This is none of my beeswax but I was just reading an excerpt from a book
introducing relational database concepts and one of the points made was
that it is a good practice to use a primary key that is devoid of any
significance -- it should only be significant as a primary key. The
reason for this is that when there is meaning to a column, then there is
the possibility that the column may be altered in some way, so it is
best to use a "pure" primary key column dedicated to that purpose.
Erik
elein wrote:
> This is unlike any database theory I've heard of.
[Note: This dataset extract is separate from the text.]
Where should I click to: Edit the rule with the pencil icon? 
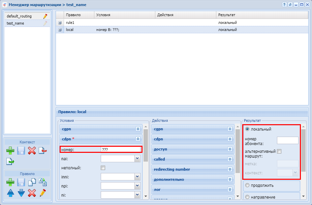click(42, 193)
> Choosing a natural key over an artificial key is
> the ideal. I've heard that a lot.
>
> Sometimes there are several candidate keys to
> choose from. And sometimes the primary keys
> are more than one column.
>
> Sometimes I bail out to an artificial key when the
> primary key is too long, but it depends very much on how
> the table will be accessed and who knows what and
> when.
>
> --elein
>
> On Tuesday 20 May 2003 05:41, Karsten Hilbert wrote:
>
>>And - if you agree with database theory - a bad one at that.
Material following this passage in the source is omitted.